What it means for you
Should I build a YouTube channel to sell to private equity?
If you want a saleable channel — to PE, a strategic acquirer, or anyone — focus on what acquirers actually pay for: a clearly defined niche audience, evergreen content that compounds, owned IP (formats, characters, templates), documented production systems, and metrics that prove audience quality (return-viewer rate, average view duration, comment depth). Don't optimize for raw subscribers. Optimize for the audience an acquirer would want to own.
How do I research what's already working in my YouTube niche before building for exit?
Before picking a niche, validate what's already getting outsized views in that space. Tools like OutlierKit's Outlier Finder surface videos that are pulling 5×+ their channel's average views — those outliers tell you which formats, hooks, and topics already have demand. The Competitor Studio tool benchmarks any channel against its niche cohort so you can see the gap between vanity metrics (subs) and audience-quality metrics (return viewers, engagement, watch time) that acquirers actually price on.
Is private equity buying YouTube channels a good thing for creators?
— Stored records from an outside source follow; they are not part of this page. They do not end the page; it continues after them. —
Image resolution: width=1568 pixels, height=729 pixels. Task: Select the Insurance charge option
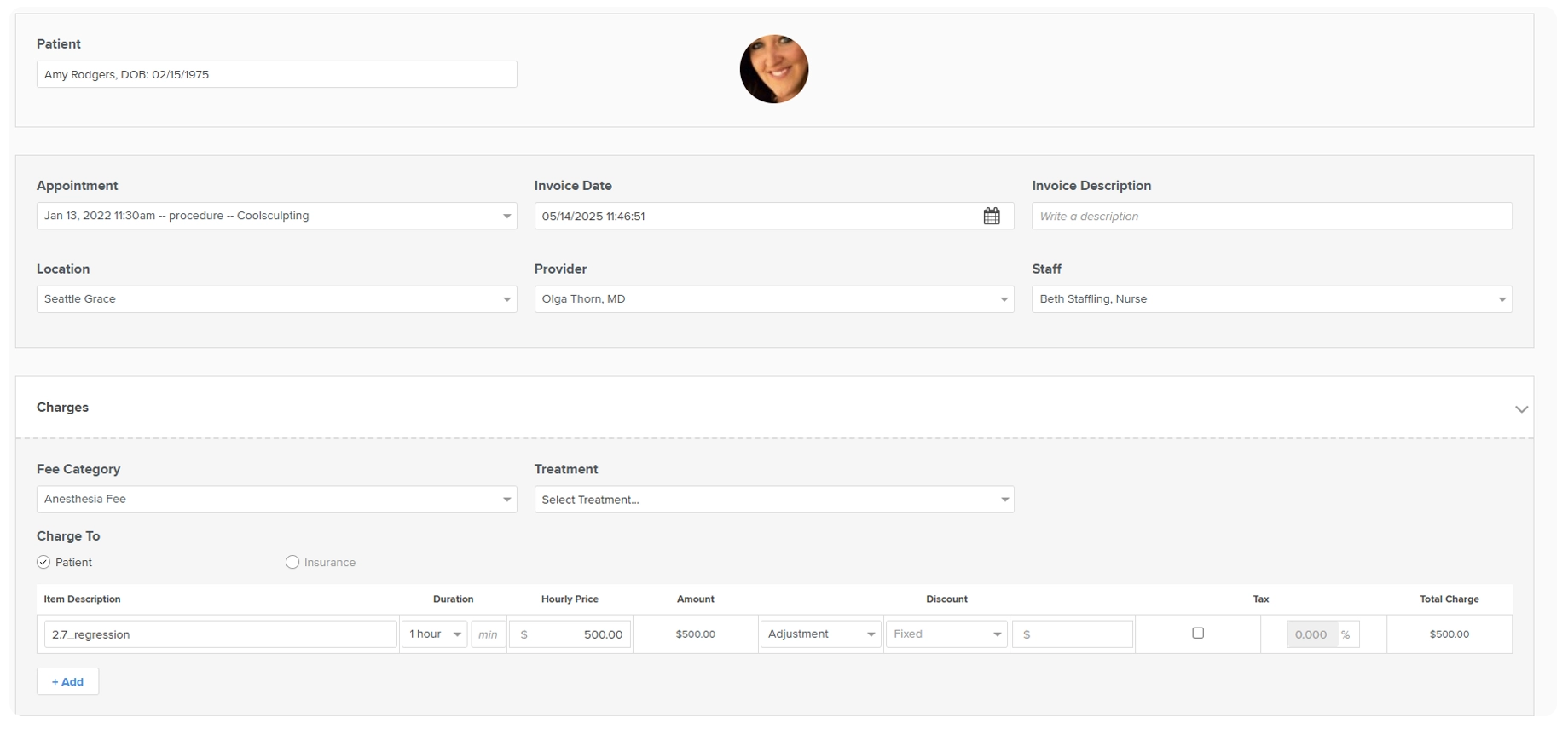[292, 563]
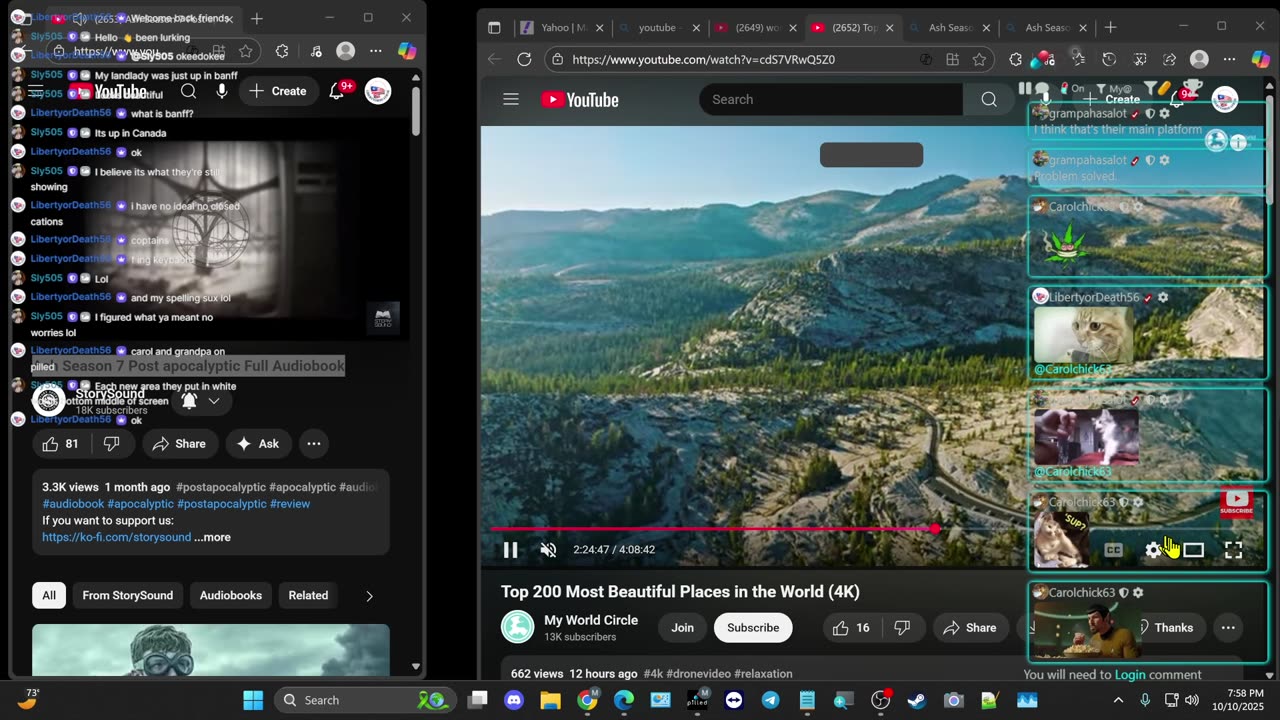Focus the YouTube Search input field
Viewport: 1280px width, 720px height.
[830, 99]
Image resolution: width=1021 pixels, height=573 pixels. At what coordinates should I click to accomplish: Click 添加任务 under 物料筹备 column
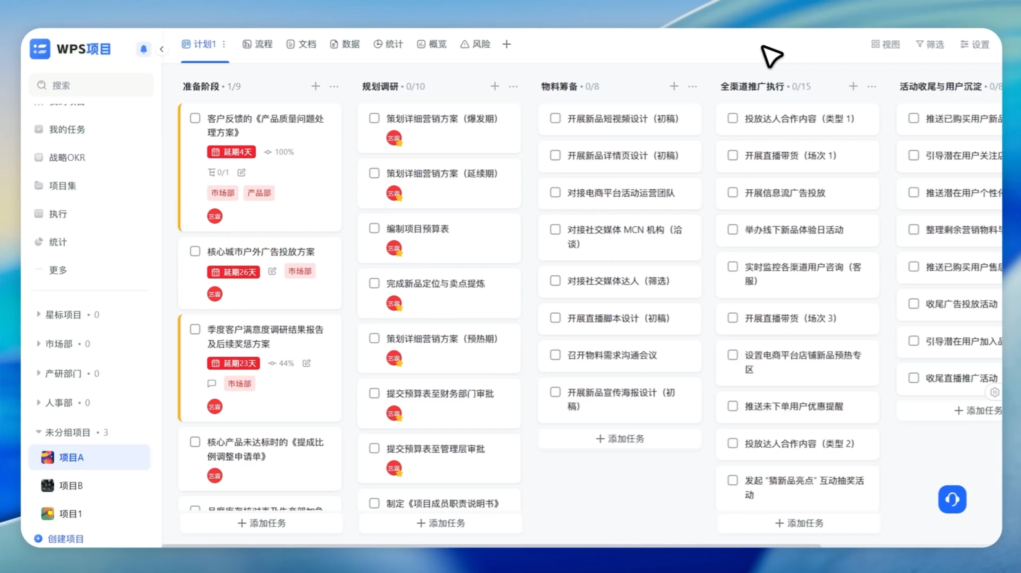(x=620, y=439)
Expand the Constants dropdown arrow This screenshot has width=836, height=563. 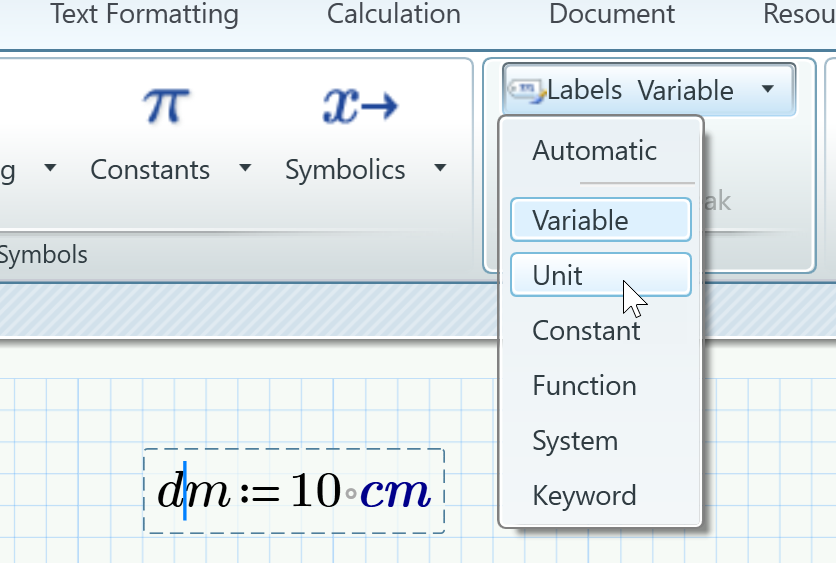click(245, 169)
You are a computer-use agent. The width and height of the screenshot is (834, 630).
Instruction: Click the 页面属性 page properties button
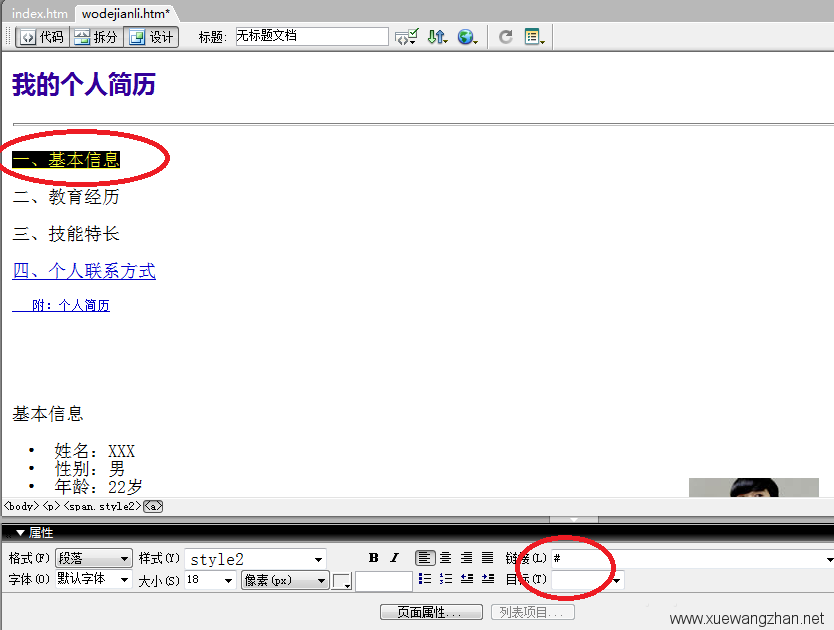tap(431, 612)
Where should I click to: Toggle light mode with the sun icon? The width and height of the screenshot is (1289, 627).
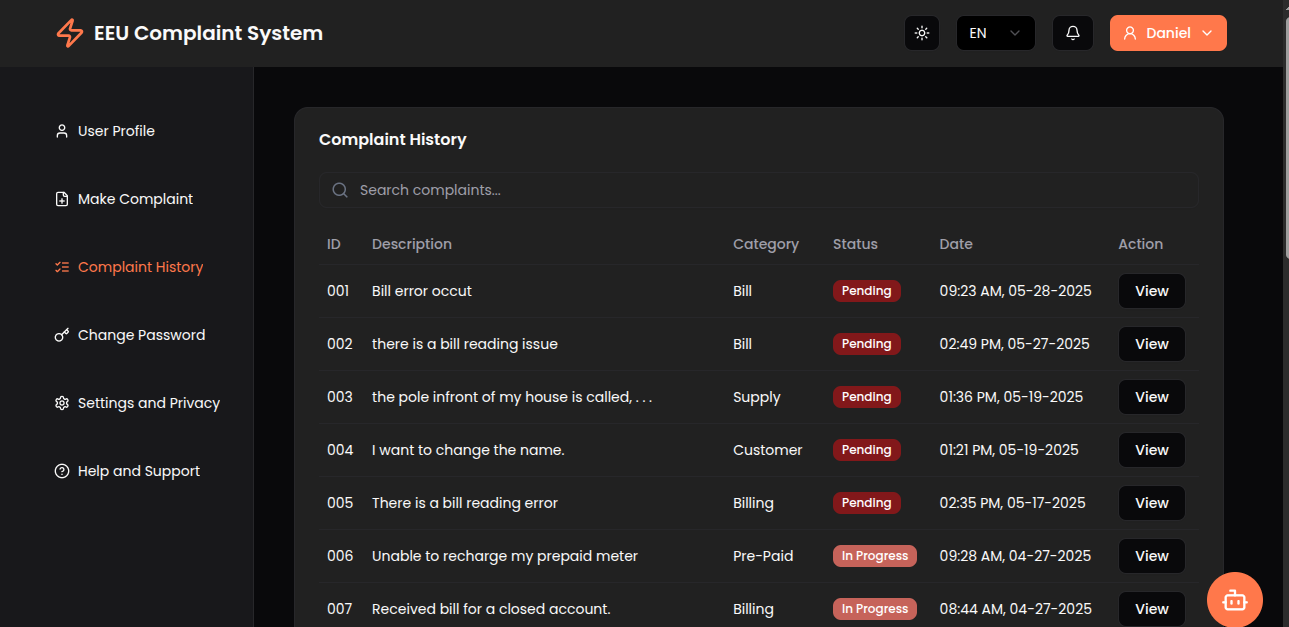[921, 32]
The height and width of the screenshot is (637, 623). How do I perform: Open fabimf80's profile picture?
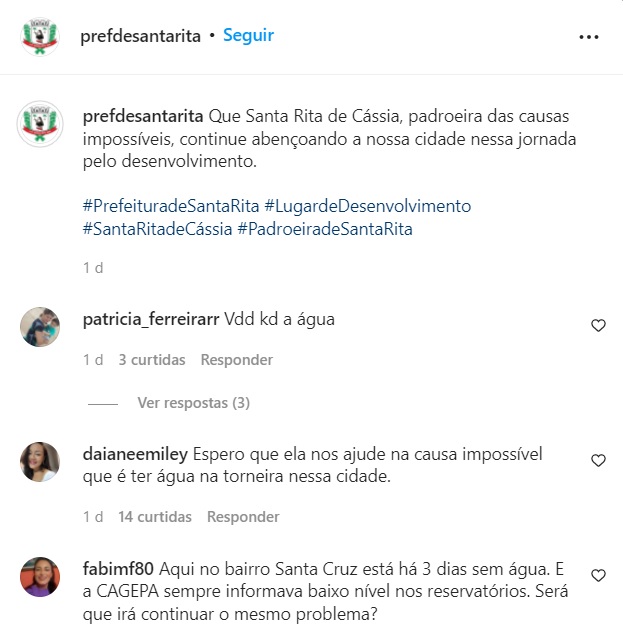tap(40, 576)
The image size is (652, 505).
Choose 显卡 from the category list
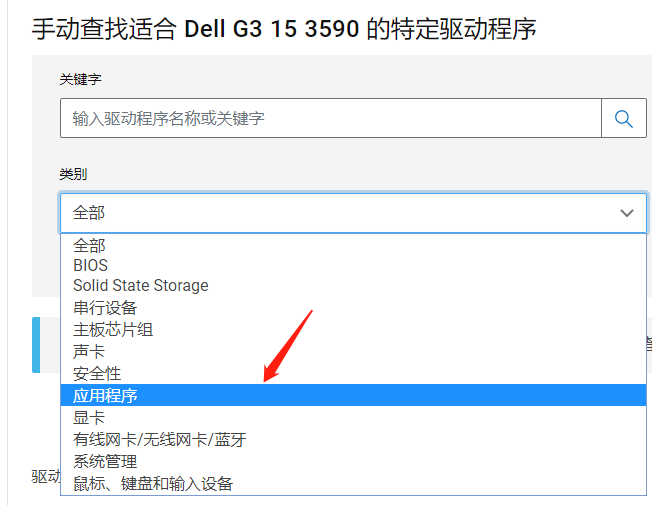pyautogui.click(x=89, y=417)
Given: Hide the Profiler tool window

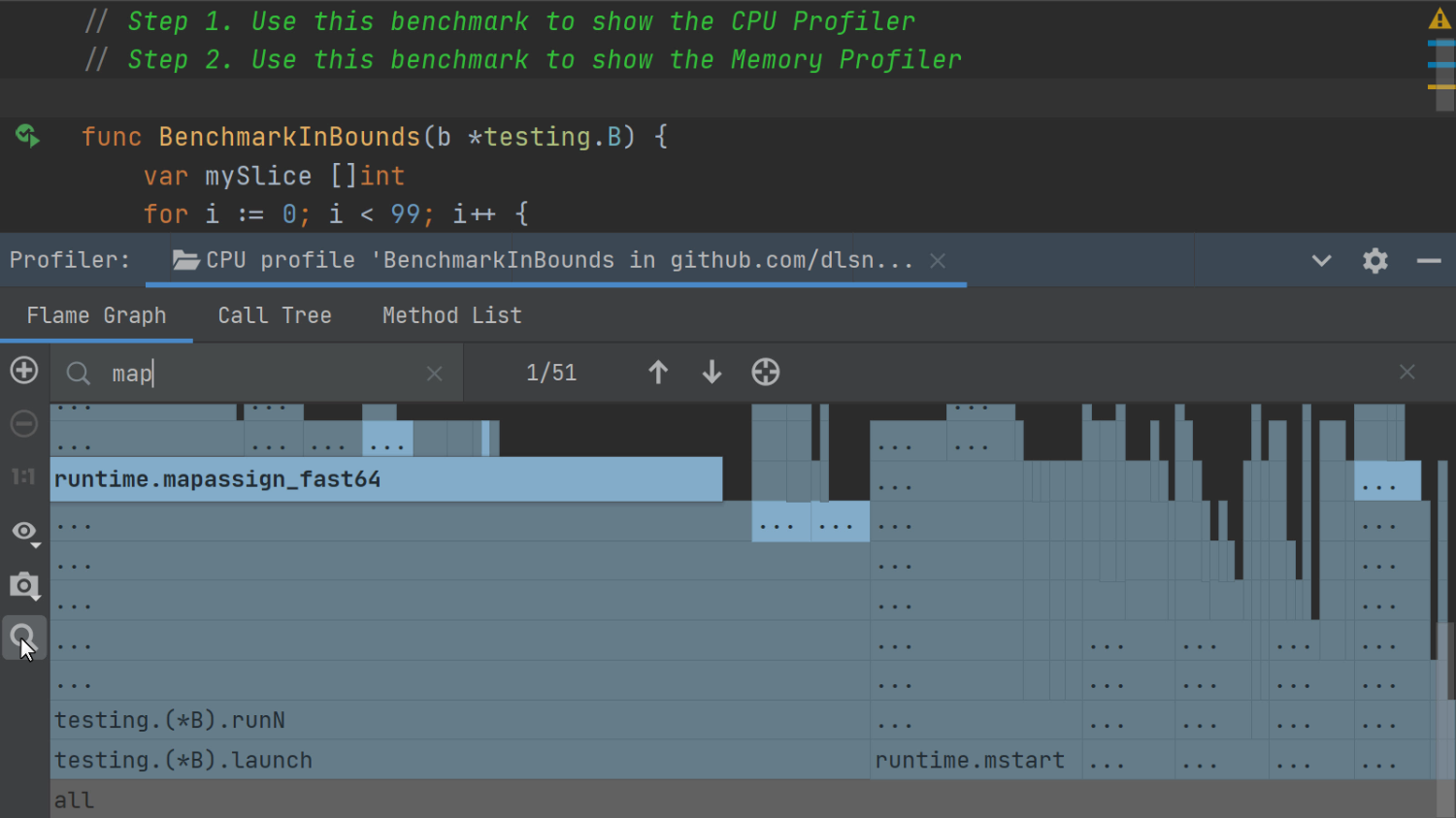Looking at the screenshot, I should point(1429,261).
It's a mixed picture. The upside: PE money validates YouTube as a real asset class, creates clear exit paths for creators, and funds bigger production budgets that raise the quality floor across the platform. The downside: PE-backed roll-ups concentrate distribution, which can squeeze independent creators in saturated categories (kids' content is the clearest example) and tilt the platform toward content optimized for acquirer-friendly metrics rather than creator-viewer relationships.